---------- Supplied data

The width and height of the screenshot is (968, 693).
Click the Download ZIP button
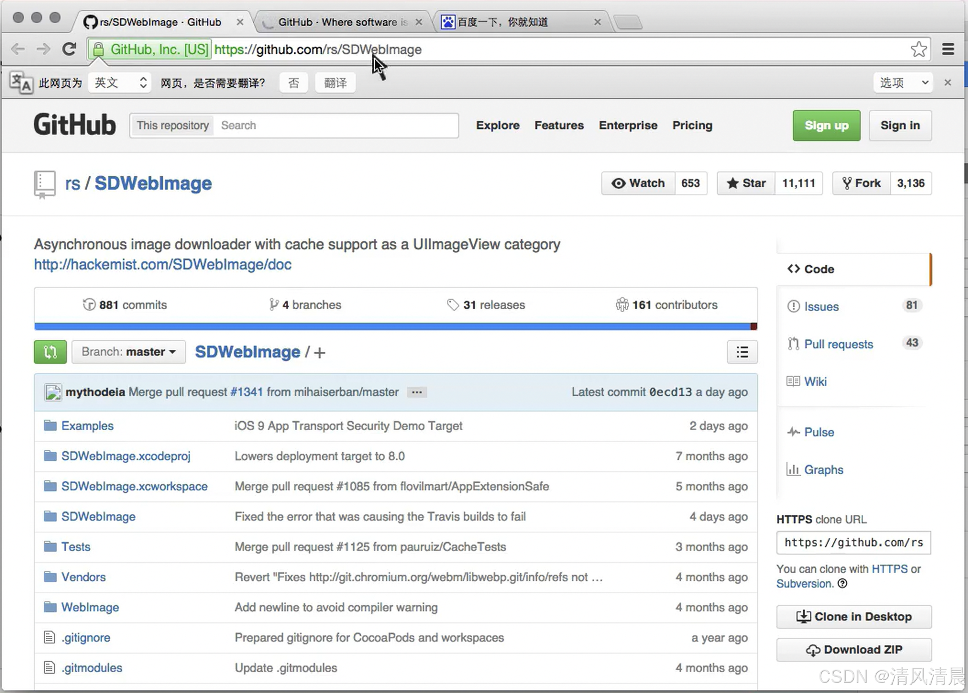click(x=853, y=650)
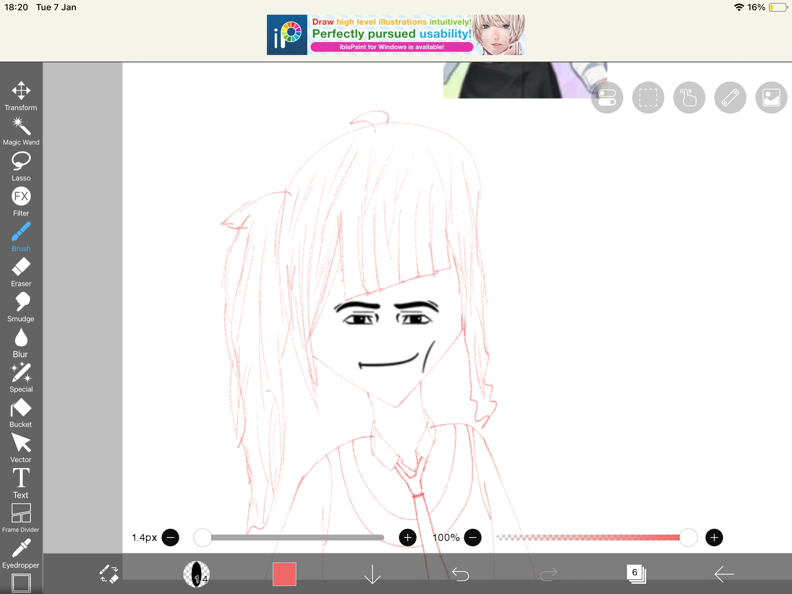This screenshot has height=594, width=792.
Task: Select the Bucket fill tool
Action: pyautogui.click(x=21, y=413)
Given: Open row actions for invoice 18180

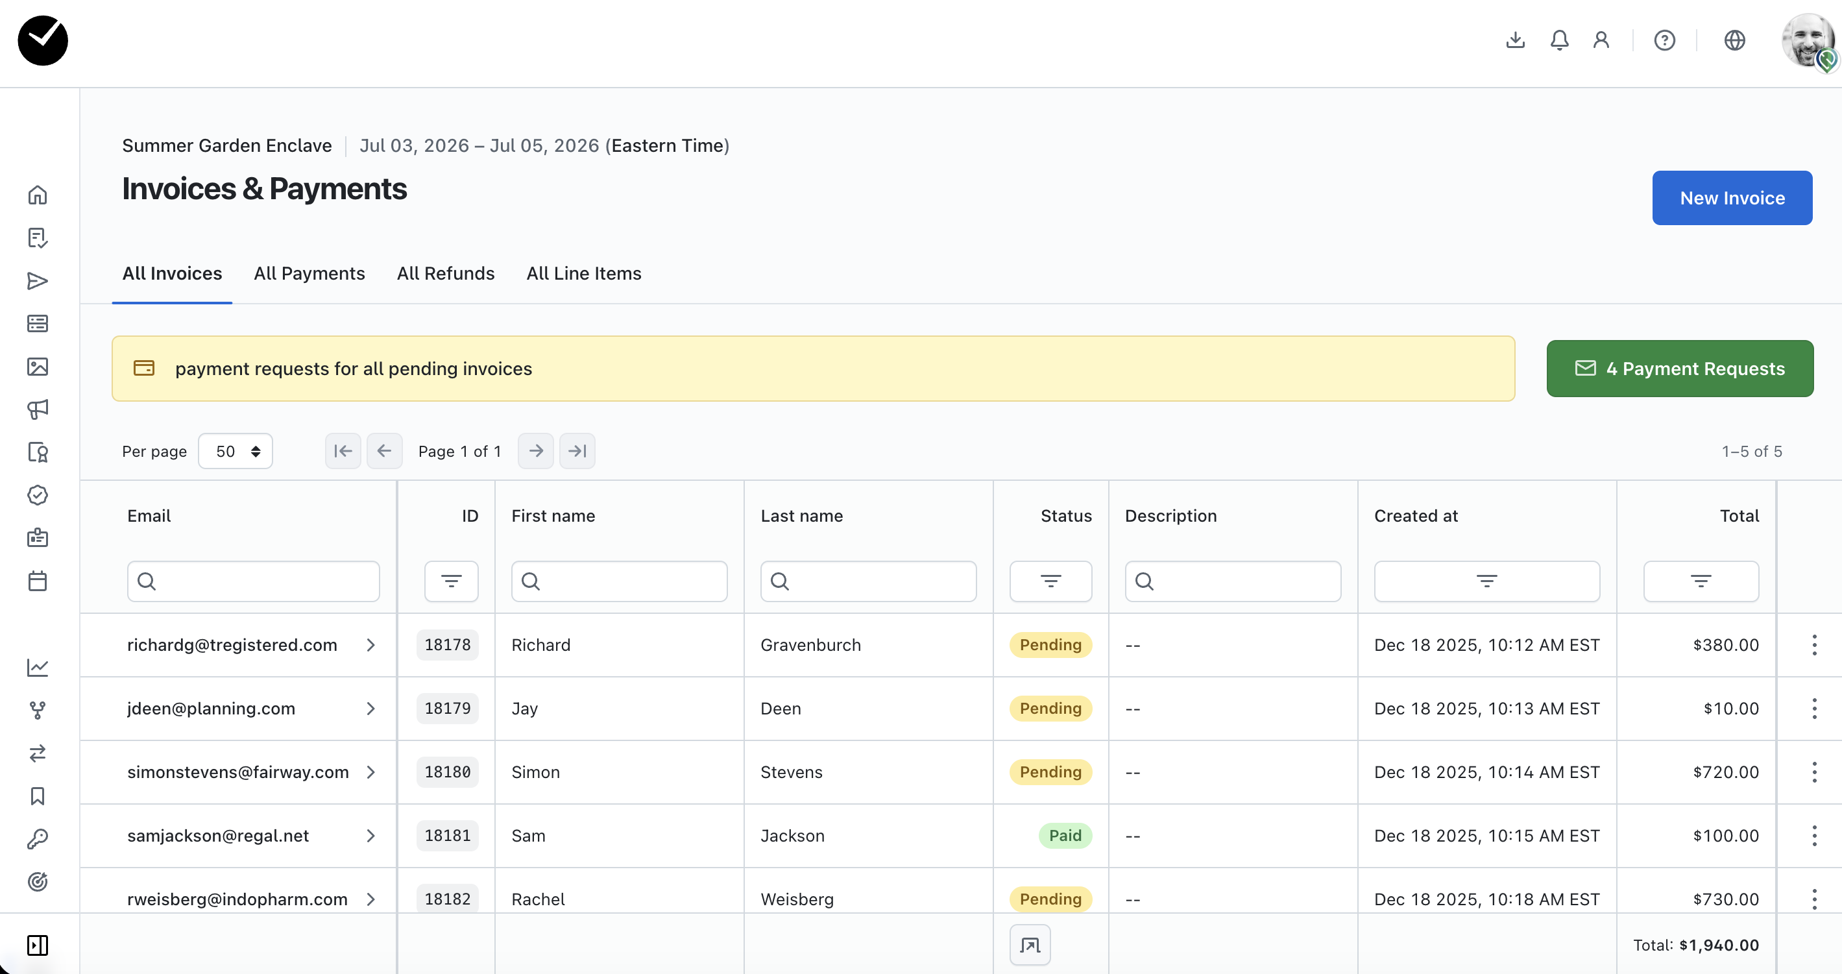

--------------------

# [Exercise goal]
An exact transcription of the records above is needed, with no pictures included.

# [Answer for this exercise]
The width and height of the screenshot is (968, 693).
Click the Download ZIP button
click(x=853, y=650)
This screenshot has height=594, width=792.
Task: Select the Bucket fill tool
Action: pyautogui.click(x=21, y=413)
Given: Open row actions for invoice 18180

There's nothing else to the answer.